Summary: A new study reveals how smells we encounter throughout life are encoded in memory. The findings could help develop new smell tests for Alzheimer’s disease.

Source: University of Toronto.

Neurobiologists at the University of Toronto have identified a mechanism that allows the brain to recreate vivid sensory experiences from memory, shedding light on how sensory-rich memories are created and stored in our brains.

Using smell as a model, the findings offer a novel perspective on how the senses are represented in memory, and could explain why the loss of the ability to smell has become recognized as an early symptom of Alzheimer’s disease.
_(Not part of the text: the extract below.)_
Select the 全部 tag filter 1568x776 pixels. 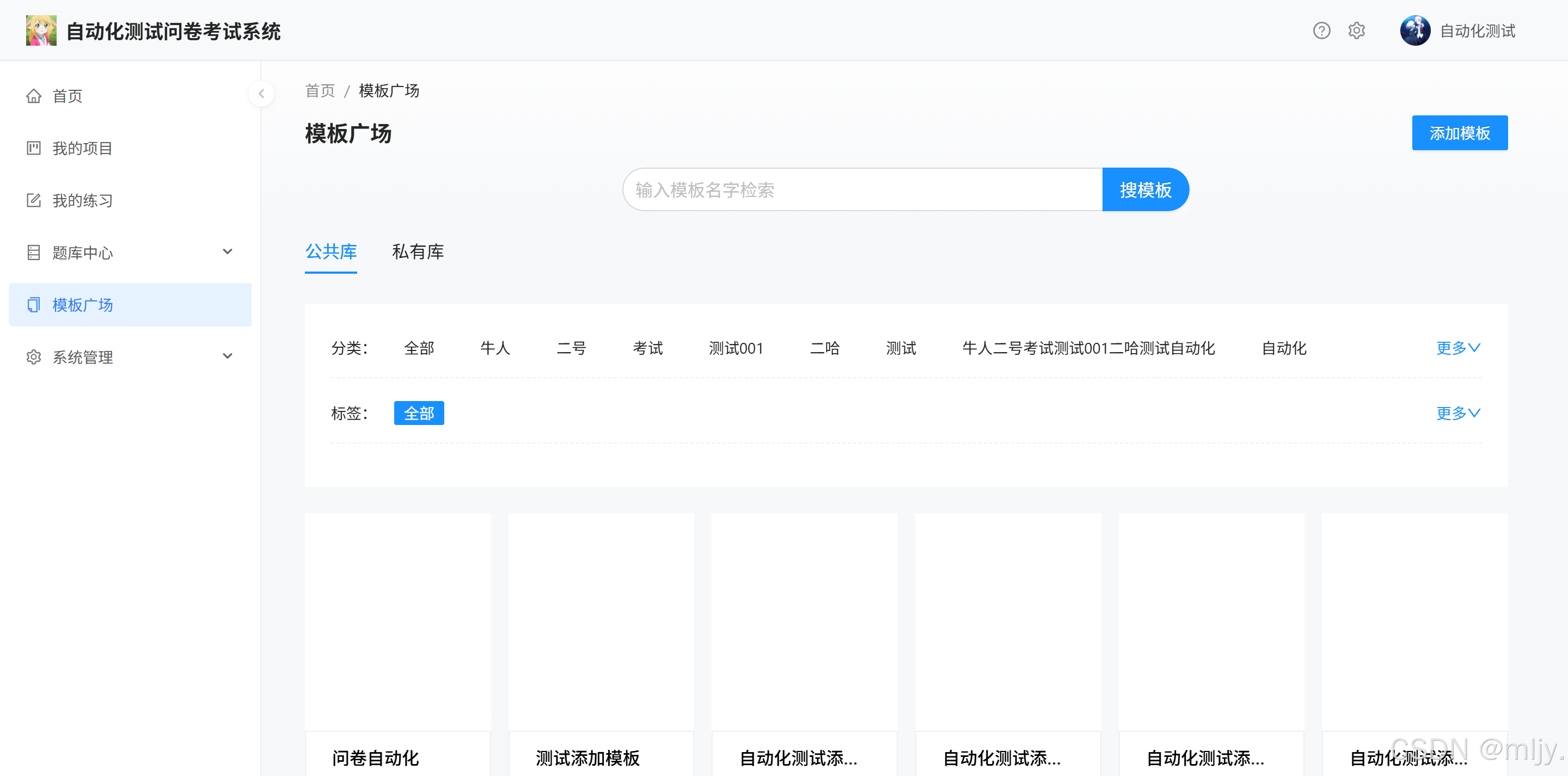click(419, 413)
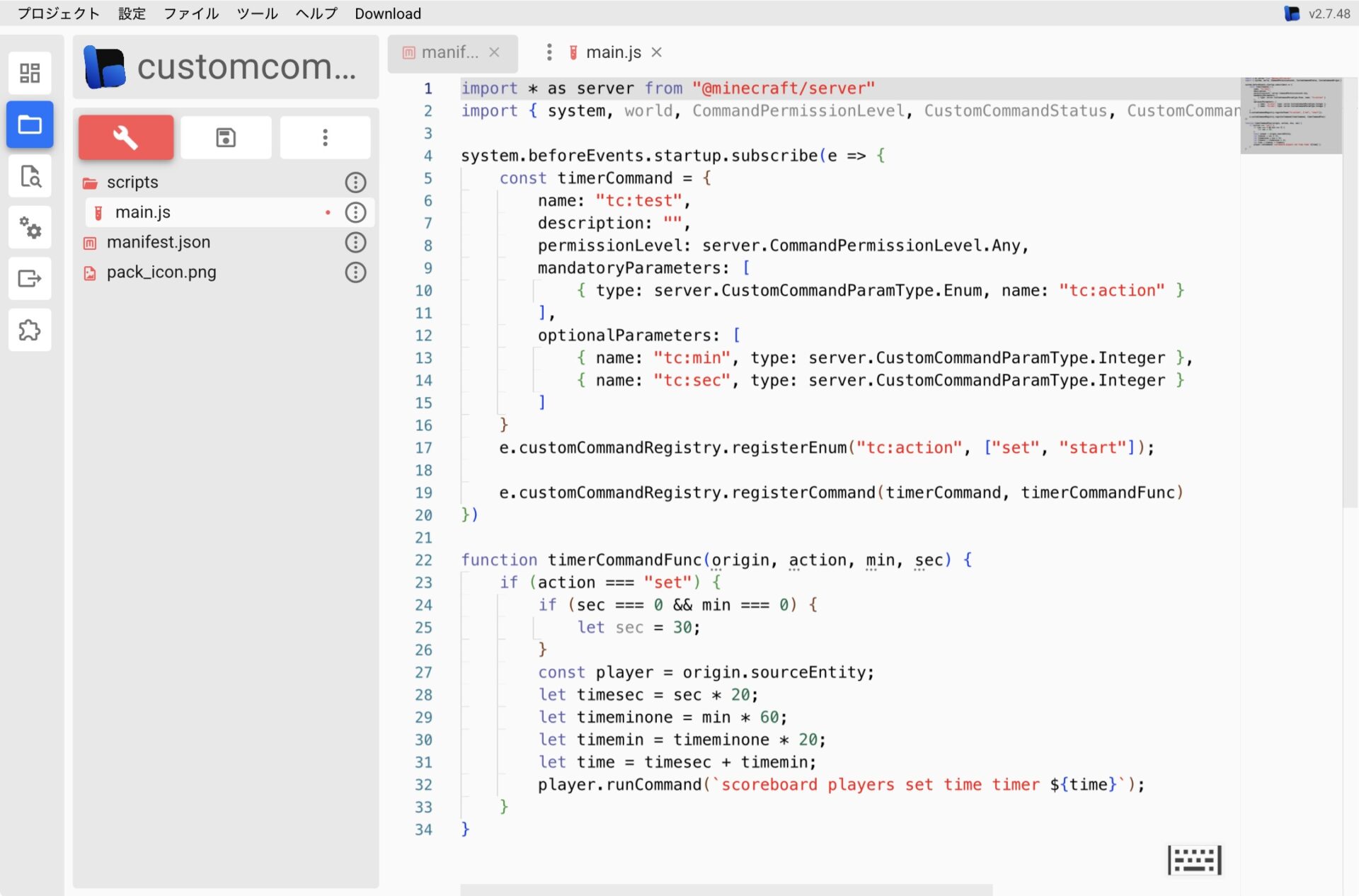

“Our findings demonstrate for the first time how smells we’ve encountered in our lives are recreated in memory,” said Afif Aqrabawi, a PhD candidate in the Department of Cell & Systems Biology in the Faculty of Arts & Science at U of T, and lead author of a study published this month in Nature Communications.

“In other words, we’ve discovered how you are able to remember the smell of your grandma’s apple pie when walking into her kitchen.”

There is a strong connection between memory and olfaction – the process of smelling and recognizing odours – owing to their common evolutionary history. Examining this connection in mice, Aqrabawi and graduate supervisor Professor Junchul Kim in the Department of Psychology at U of T found that information about space and time integrate within a region of the brain important for the sense of smell – yet poorly understood – known as the anterior olfactory nucleus (AON).